Naquela noite, Limo e Gendry jogaram dominó com seus anfitriões, enquanto Tom Sete-Cordas cantava uma canção boba sobre Ben Barrigudo e o ganso do Alto Septão. Anguy deixou Arya experimentar o arco, mas por mais que ela mordesse o lábio, não conseguia puxá-lo.
– Precisa de um arco mais leve, senhora – disse o arqueiro sardento. – Se houver madeira seca em Correrrio, talvez faça um para você.
Tom ouviu-o e interrompeu a canção.
– É um imbecil, Arqueiro. Se formos a Correrrio, será só para recolher o resgate dela, não vai haver tempo para andar por lá fazendo arcos. Fique contente se sair com o couro inteiro. Lorde Hoster já enforcava homens fora da lei quando você ainda nem se barbeava. E aquele filho dele... eu sempre digo que um homem que odeia música não é de confiança.
– Não é música que ele odeia – disse Limo. – É você, palerma.
– Bem, não tem motivo para isso. A garota estava disposta a fazer dele um homem, será culpa minha que tenha bebido demais para tratar do assunto?
Limo fungou através de seu nariz quebrado.
– Foi você quem fez uma canção sobre isso, ou terá sido outro burro qualquer apaixonado pela própria voz?
– Só a cantei daquela vez – protestou Tom. – E quem disse que a canção era sobre ele? Era sobre um peixe.
– Um peixe murcho – disse Anguy, rindo.
Arya não queria saber sobre o que eram as estúpidas canções de Tom. Virou-se para Harwin.
– O que ele quis dizer com aquilo do resgate?
– Temos uma grande falta de cavalos, senhora. E também de armaduras. Espadas, escudos, lanças. Tudo aquilo que as moedas podem comprar. Sim, e sementes para plantar. O inverno está chegando, lembra? – tocou-lhe sob o queixo. – Não será a primeira cativa de elevado nascimento que resgatamos. Nem a última, espero eu.
Arya sabia que aquilo era verdade. Os cavaleiros andavam sempre sendo capturados e resgatados, e às vezes as mulheres também.
No dia seguinte chegaram a um local chamado Coração Alto, um monte tão elevado que de seu cume parecia a Arya que era possível ver metade do mundo. Em volta desse cume havia um anel de enormes tocos brancos, tudo que restava de um círculo de majestosos represeiros.

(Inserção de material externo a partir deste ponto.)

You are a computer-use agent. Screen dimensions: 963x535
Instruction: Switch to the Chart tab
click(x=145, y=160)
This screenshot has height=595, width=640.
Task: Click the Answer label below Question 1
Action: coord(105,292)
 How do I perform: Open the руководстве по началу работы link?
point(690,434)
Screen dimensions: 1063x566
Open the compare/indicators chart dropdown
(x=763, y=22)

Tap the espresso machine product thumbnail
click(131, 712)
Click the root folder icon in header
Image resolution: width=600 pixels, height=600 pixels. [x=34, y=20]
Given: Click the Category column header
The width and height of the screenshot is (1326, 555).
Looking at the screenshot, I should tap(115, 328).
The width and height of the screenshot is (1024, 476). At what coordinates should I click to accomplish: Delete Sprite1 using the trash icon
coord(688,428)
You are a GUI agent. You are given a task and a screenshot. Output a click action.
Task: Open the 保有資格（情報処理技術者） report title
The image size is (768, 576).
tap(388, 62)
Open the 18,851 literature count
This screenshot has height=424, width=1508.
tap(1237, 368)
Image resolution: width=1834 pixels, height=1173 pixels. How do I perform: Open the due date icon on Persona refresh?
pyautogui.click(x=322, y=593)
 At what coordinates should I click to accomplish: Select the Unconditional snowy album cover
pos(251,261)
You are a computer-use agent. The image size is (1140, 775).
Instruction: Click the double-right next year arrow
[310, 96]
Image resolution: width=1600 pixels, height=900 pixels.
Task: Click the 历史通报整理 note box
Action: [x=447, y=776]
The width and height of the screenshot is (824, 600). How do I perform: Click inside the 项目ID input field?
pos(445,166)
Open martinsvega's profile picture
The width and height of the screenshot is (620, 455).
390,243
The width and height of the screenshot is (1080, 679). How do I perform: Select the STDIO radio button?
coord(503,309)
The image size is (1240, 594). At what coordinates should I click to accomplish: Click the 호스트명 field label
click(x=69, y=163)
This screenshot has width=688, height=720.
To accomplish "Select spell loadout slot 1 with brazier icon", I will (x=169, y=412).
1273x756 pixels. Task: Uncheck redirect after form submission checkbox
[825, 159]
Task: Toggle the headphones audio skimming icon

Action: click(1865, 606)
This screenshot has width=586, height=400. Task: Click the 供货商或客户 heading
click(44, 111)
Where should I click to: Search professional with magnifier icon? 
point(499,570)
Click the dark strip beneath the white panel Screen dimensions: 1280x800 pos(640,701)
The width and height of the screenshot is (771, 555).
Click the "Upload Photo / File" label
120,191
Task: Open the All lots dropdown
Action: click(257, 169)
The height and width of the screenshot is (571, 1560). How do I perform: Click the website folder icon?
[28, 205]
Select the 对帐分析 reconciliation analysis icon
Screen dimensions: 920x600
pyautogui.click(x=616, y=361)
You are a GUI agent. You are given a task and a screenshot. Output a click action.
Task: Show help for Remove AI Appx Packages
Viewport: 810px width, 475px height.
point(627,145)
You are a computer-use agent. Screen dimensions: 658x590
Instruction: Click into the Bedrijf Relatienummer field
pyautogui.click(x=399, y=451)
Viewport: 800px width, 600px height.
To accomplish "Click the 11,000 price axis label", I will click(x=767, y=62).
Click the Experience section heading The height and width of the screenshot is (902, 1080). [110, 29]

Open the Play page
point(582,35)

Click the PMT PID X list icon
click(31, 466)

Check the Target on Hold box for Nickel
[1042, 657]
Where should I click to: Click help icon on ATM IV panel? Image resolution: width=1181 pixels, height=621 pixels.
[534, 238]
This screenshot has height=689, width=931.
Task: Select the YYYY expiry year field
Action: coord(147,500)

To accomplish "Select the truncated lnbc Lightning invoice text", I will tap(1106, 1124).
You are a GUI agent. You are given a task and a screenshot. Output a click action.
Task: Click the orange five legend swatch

Arya e Gendry caminharam em volta do monte para contá-los. Havia trinta e um, e alguns eram tão largos que poderiam tê-los usado como cama.
O Coração Alto fora sagrado para os filhos da floresta, contou-lhe Tom Sete-Cordas, e parte de sua magia permanecia no local.
– Nenhum mal pode acontecer àqueles que aqui dormem – disse o cantor.
Arya pensou que devia ser verdade; o monte era tão alto e as terras que o cercavam eram tão planas que nenhum inimigo poderia se aproximar sem ser visto.
Tom disse-lhe que o povo das redondezas evitava o lugar; dizia-se que estava assombrado pelos fantasmas dos filhos da floresta que tinham morrido ali quando o rei ândalo chamado Errog, o Fratricida, derrubou o seu bosque. Arya sabia algo sobre os filhos da floresta e também sobre os ândalos, mas fantasmas não a assustavam. Quando era pequena, costumava esconder-se nas criptas de Winterfell e brincava de entra-no-meu-castelo e de monstros entre os reis de pedra sentados em seus tronos.